Czy wyobrażacie sobie lekcję, na której pojawiają się…duchy?
Tak właśnie się stało w klasie 7b na lekcji języka polskiego 18 grudnia 2025 r. prowadzonej przez panią Grażynę Kopacz-Sowę. Zamiast tradycyjnego omawiania lektury, uczniowie przenieśli „Opowieść wigilijną” Charlesa Dickensa w realia szkolnej sali w sposób pełen wigilijnej magii. Podzieleni na cztery grupy wcielili się w role duchów- przewodników po życiu Ebenzera Scrooge’a.
Jako pierwszy pojawił się Jakub Marley w łańcuchach przypominających o skutkach chciwości i egoizmu. Razem z zespołem o nazwie „Łańcuchy Marleya” ostrzegali głównego bohatera przed popełnieniem błędów i podkreślali konieczność jego zmiany.
Następnie zjawił się Duch Wigilijnej Przeszłości w delikatnym wizyjnym przebraniu z płonącą głową i nieodłącznym gaślnikiem w ręce wraz z grupą „Wigilijne świece”. Zjawa ta zabrała klasę do dzieciństwa i młodości Scrooge’a. Rysunki samotnych świąt i utraconych miłości wzmocniły opowieść o tęsknocie za dawnym szczęściem.
Z kolei znakomicie ucharakteryzowany, barwny Duch Teraźniejszych Świat Bożego Narodzenia z grupą „Duchowi przewodnicy” wniósł w lekcję atmosferę radości i ciepła, przywołując obraz skromnego, ale pełnego miłości domu Cratchitów, czy spotkania
u siostrzeńca Scrooge’a.
Najbardziej tajemniczo prezentował się Duch Przyszłych Świąt Bożego Narodzenia.
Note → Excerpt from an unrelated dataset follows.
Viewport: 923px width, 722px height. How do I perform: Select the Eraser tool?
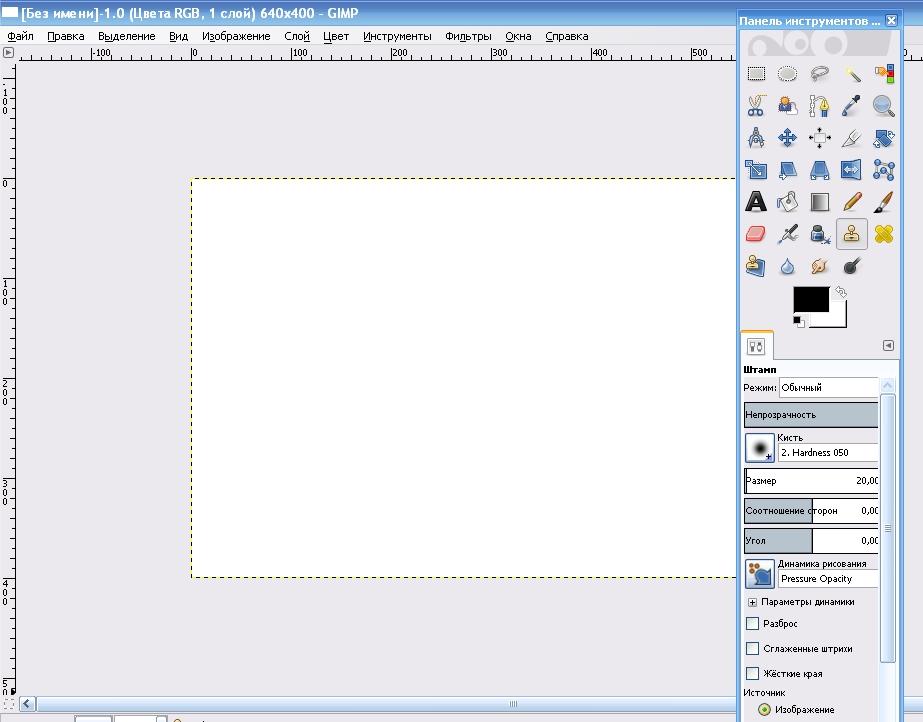(757, 234)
Czarna, niema postać z jedną ręką symbolizowała wizję śmierci i samotności. Grupa towarzysząca zjawie „Wigilijne duszki” pokazała, jak może skończyć się życie człowieka kochającego tylko pieniądze.
Prezentacje były perfekcyjne, bowiem liczyła się obok treści pomysłowość, energia i zaangażowanie. Wypowiedzi uczniów wzbogaciły wykonane przez nich wspaniałe rysunki i rekwizyty. Nie były tylko ozdobą- pomagały zrozumieć emocje bohaterów książki i sens kolejnych wizyt duchów w życiu Scrooge’a. Uczniowie łączyli opowieści z obrazem i krótkimi inscenizacjami, tworząc własne interpretacje scen z lektury i pokazując, że literatura może inspirować do działań twórczych. Doszli do wniosku, że duchy, nie są tylko elementem świata fantastycznego, ale przede wszystkim „lustrem sumienia” zmuszającym człowieka do spojrzenia na siebie z boku.
Największym osiągnięciem tej lekcji była aktywność wszystkich uczniów- nikt nie siedział z boku, każdy miał swoją rolę: od aktora w przebraniu, artystę-rysownika, po narratora i organizatora grupy.
Ta niezwykłe spotkanie z bohaterami książki sprawiło, że lektura stała się bliższa, ciekawsza i być może stanie się inspiracją do własnych postanowień wigilijnych.